Often, the hardest part of a writing project is getting started. This is true for a new lawyer writing a letter to a client or another attorney, or a law student writing a letter to a potential employer.
To help new lawyers get started writing letters, the attached chart identifies the basic “building blocks” for any letter. The chart connects these blocks to several specific types of letters that lawyers write, showing how to use the blocks to quickly “construct” a letter. There are four separate blocks – the Formalities (which can be found on the Purdue Owl website[3]); the Introduction; the Main Message, which delivers the primary content; and the Closing, which invites follow-up. The visual display of this block-by-block construction demonstrates the commonalities and the differences between the various types of letters. Professors can share this chart with students as a quick reference to get started writing any letter.[4]

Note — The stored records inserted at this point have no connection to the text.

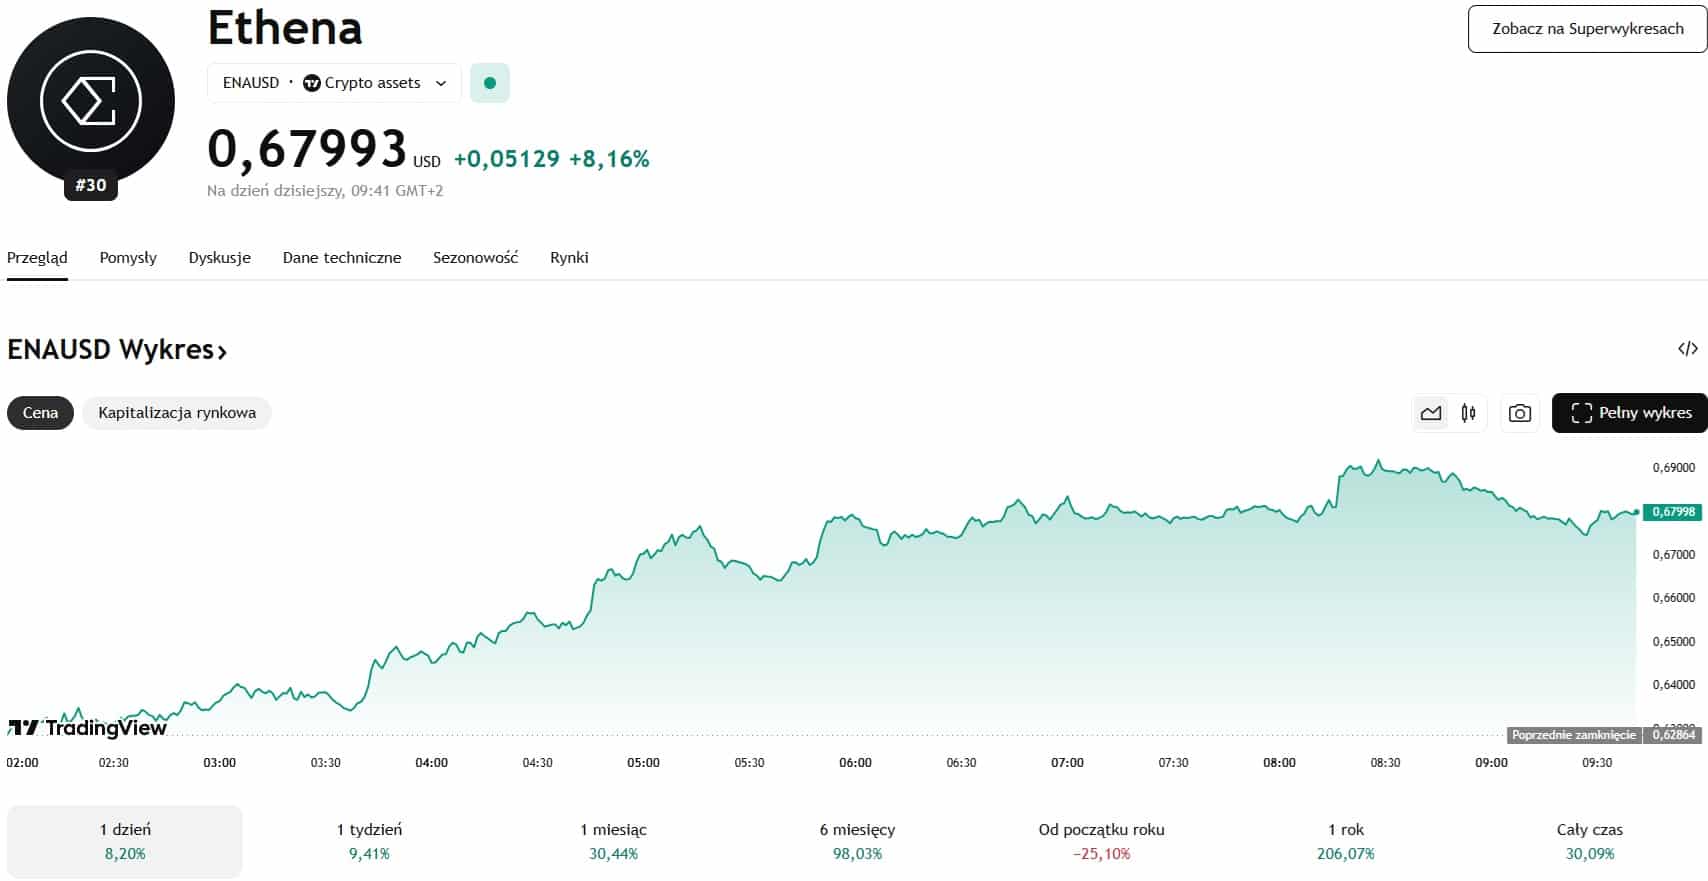Switch to candlestick chart icon
The image size is (1708, 881).
1468,413
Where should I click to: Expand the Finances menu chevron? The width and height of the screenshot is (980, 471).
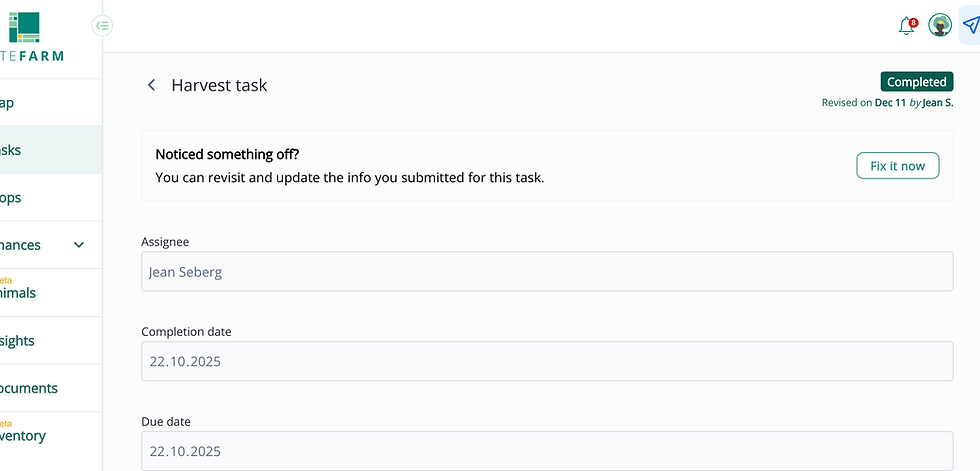coord(79,245)
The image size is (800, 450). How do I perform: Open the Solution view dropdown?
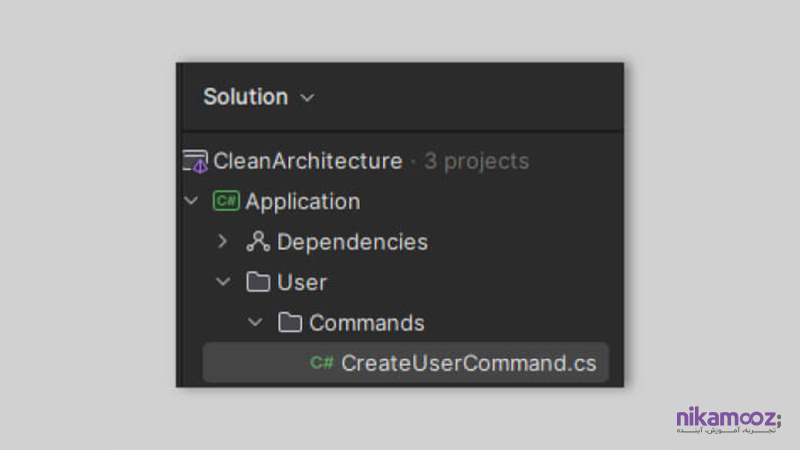[307, 98]
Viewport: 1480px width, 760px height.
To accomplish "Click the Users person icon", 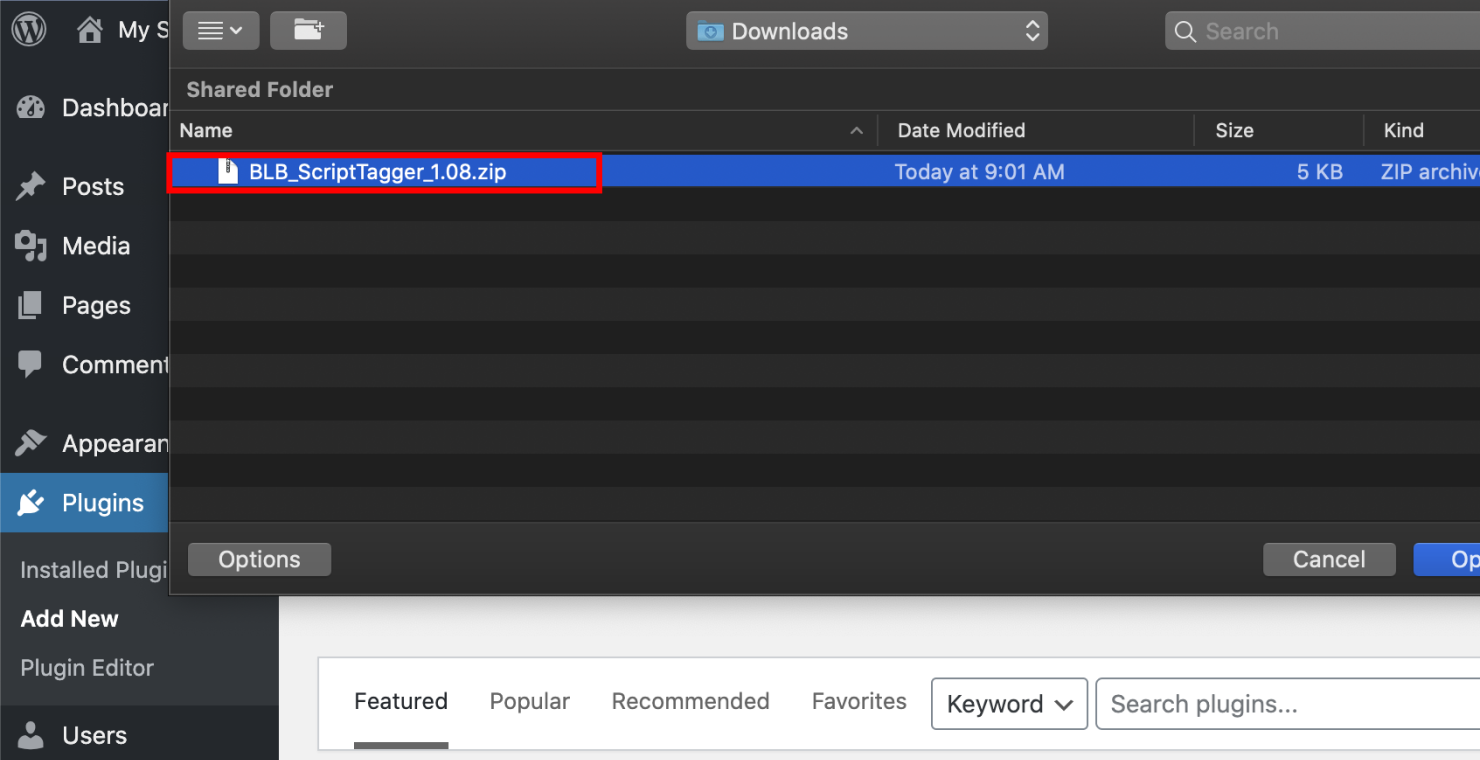I will pos(31,736).
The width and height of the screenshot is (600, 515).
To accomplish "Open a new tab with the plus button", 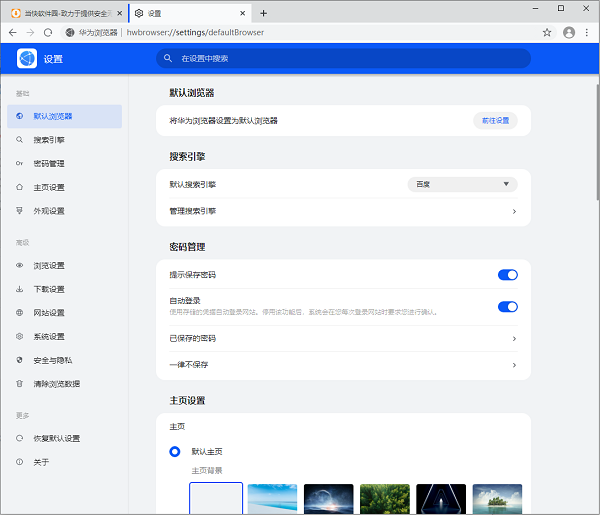I will (264, 13).
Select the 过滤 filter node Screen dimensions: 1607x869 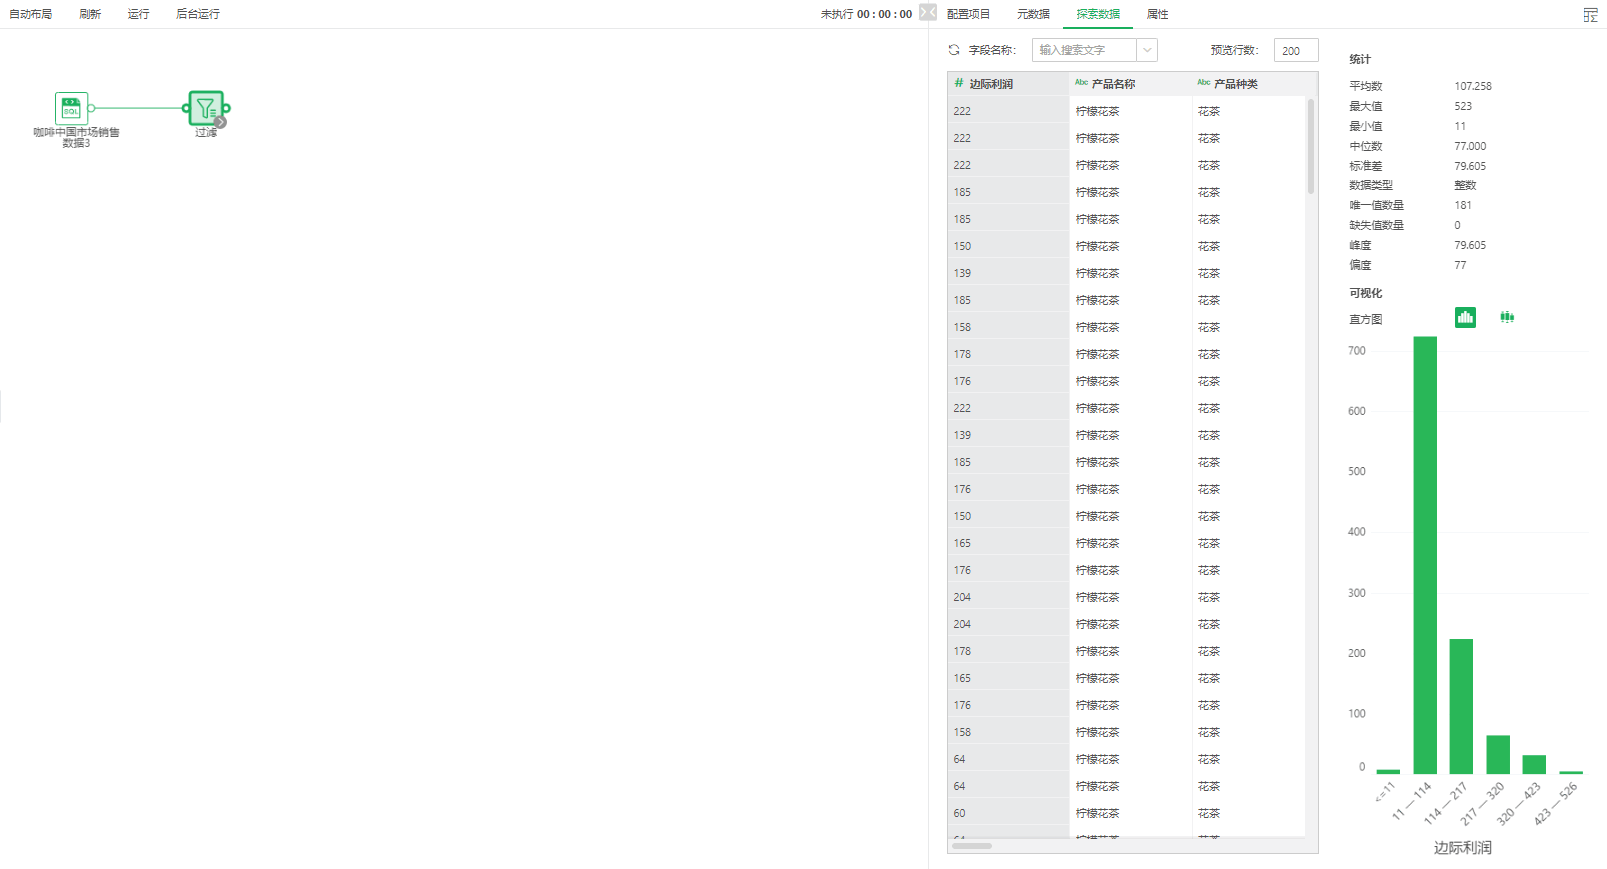(205, 108)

Below are explanations of when and why lawyers write the five types of letters outlined in the chart, along with some additional ways to use the information in the chart. It may be helpful to refer to the chart descriptions[5] for each type of letter as you read the illustrations below.
1. Transmittal Letters
Transmittal letters are a very common form of correspondence. Many students have already written transmittal letters to send resumes to potential employers, but students need to know there are many other kinds of transmittal letters as well. Lawyers use transmittal letters to send documents to clients, for example, copies of leases or drafts of wills. They also send documents to opposing counsel, like responses to discovery requests or drafts of contracts.
2. Letters Requesting or Sending Information
Letters requesting information can go to many different people, including clients, but others as well. Lawyers working in criminal justice could be writing to police officers or laboratory personnel, seeking evidence or results of forensic testing. In any kind of litigation, whether civil or criminal, lawyers may write to witnesses. For corporate clients, a lawyer may be requesting information about some aspect of a deal they are doing or some aspect of the client’s business that is relevant to the current matter.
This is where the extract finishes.